What are the rights of the minority anyway?

By Cyrus Kamada

In reading some of the responses to criticism of the recent appointment of Mark Muir by the city council majority, you may have noticed that an essential theme was, “hey, we live in a democracy — the majority rules — stop whining and get over it.” This made me think — what are the rights of the minority anyway?Certainly, no one would argue that the minority will should prevail. On the other hand, our democracy has gone to great lengths to ensure that majority rule is tempered. For example, each state is represented by two senators, regardless of population. Other examples abound, such as the electoral college, the filibuster, and the judicial confirmation process. Why did our founding fathers go to such lengths to ensure that majority rule was limited?To get some perspective on the issue, here are the opinions of a few influential contributors to American political thought.

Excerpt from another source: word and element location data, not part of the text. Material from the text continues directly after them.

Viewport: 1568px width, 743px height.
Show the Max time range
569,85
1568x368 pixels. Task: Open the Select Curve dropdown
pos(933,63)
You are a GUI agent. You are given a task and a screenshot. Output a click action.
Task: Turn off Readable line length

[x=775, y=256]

“Unlimited majority rule is an instance of the principle of tyranny.” — Ayn Rand

“We are so concerned to flatter the majority that we lose sight of how very often it is necessary, in order to preserve freedom for the minority, let alone for the individual, to face that majority down.” — William F. Buckley Jr.

“There is nothing sacrosanct about the majority; the lynch mob, too, is the majority in its own domain.” — Murray Rothbard

“When I see that the right and the means of absolute command are conferred on a people or upon a king, upon an aristocracy or a democracy, a monarchy or a republic, I recognize the germ of tyranny.” — Alexis De Tocqueville

“The majority, oppressing an individual, is guilty of a crime; abuses its strength, and, by acting on the law of the strongest, breaks up the foundations of society.” —Thomas Jefferson

The one principle that resonates with me is that the majority must not be allowed to subvert the minority aspiration to one day become the majority. To do so, as Jefferson observed, is to act on the “law of the strongest,” which ultimately undermines the foundations of society. In practical terms, what does this mean for Encinitas?

Essentially, the only reason there is now a 4-1 majority on the city council is because previously, there was a 3-2 majority. The question of course arises, “what did you expect them to do, appoint an enemy?” No, but I did expect them to consider the existing makeup of the council, as determined previously by a democratic vote of the people.

Suppose that, God forbid, for whatever reason, Teresa Barth was no longer able to serve on the council. Would it be legitimate for the city council to appoint yet another crony, and thereby have a unanimous 5-0 majority? What would prevent that?

The appointment of Muir and the ensuing lockout of protestors from the council meeting room, the monopolization of the mayoral rotation process by the council majority, the decision to ban Maggie Houlihan’s image from publicly displayed art, and the stacking of the ERAC committee to review the General Plan with real estate interests, are all part of a systematic exercise of the “law of the strongest.”

In particular, the appointment of Muir and the monopolization of the mayoral rotation process create a non-level playing field, making it more difficult for the minority to be seen and heard, and therefore to realize their aspiration of one day becoming the majority.

Those who feel that this is an appropriate outcome should consider that one reason the “law of the strongest” undermines the foundations of society is that it encourages a dog-eat-dog mentality, and thereby degrades the public character.

End of whine.

Cyrus Kamada is an Encinitas resident.